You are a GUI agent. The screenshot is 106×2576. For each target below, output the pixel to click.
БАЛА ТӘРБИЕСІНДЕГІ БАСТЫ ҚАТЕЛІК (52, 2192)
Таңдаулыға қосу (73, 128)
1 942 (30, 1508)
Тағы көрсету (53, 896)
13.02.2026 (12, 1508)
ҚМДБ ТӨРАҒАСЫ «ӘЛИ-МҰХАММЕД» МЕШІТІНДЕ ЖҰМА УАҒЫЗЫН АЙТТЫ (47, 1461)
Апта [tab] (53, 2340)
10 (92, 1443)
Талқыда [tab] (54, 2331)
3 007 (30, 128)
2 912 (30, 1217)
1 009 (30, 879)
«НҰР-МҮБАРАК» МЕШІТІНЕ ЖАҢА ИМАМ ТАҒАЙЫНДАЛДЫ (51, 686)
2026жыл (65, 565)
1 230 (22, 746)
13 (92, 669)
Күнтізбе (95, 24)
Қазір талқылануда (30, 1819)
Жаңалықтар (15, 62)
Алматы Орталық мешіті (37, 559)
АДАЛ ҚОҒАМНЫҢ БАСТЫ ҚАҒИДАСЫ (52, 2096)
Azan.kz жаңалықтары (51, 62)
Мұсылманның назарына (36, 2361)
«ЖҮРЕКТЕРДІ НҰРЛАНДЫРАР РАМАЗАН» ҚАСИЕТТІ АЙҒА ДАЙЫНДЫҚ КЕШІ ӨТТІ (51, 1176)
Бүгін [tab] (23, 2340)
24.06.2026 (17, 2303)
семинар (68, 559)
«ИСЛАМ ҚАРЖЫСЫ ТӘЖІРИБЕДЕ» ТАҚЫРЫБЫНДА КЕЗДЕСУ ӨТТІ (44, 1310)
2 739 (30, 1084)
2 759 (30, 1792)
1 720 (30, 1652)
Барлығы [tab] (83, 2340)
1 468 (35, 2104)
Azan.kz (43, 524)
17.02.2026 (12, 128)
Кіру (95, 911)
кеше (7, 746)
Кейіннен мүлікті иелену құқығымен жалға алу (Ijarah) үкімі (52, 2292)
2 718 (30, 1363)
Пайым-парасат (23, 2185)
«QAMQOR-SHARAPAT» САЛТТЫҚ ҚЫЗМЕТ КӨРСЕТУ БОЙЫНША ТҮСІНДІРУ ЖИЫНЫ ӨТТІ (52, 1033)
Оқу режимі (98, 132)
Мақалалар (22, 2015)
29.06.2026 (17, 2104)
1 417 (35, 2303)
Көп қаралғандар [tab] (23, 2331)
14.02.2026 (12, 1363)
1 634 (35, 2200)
******************************
Required work: Scan the data above for the word "ӨТТІ". Copy every line in which it is found.

Result of the task:
«ЖҮРЕКТЕРДІ НҰРЛАНДЫРАР РАМАЗАН» ҚАСИЕТТІ АЙҒА ДАЙЫНДЫҚ КЕШІ ӨТТІ (51, 1176)
«ИСЛАМ ҚАРЖЫСЫ ТӘЖІРИБЕДЕ» ТАҚЫРЫБЫНДА КЕЗДЕСУ ӨТТІ (44, 1310)
«QAMQOR-SHARAPAT» САЛТТЫҚ ҚЫЗМЕТ КӨРСЕТУ БОЙЫНША ТҮСІНДІРУ ЖИЫНЫ ӨТТІ (52, 1033)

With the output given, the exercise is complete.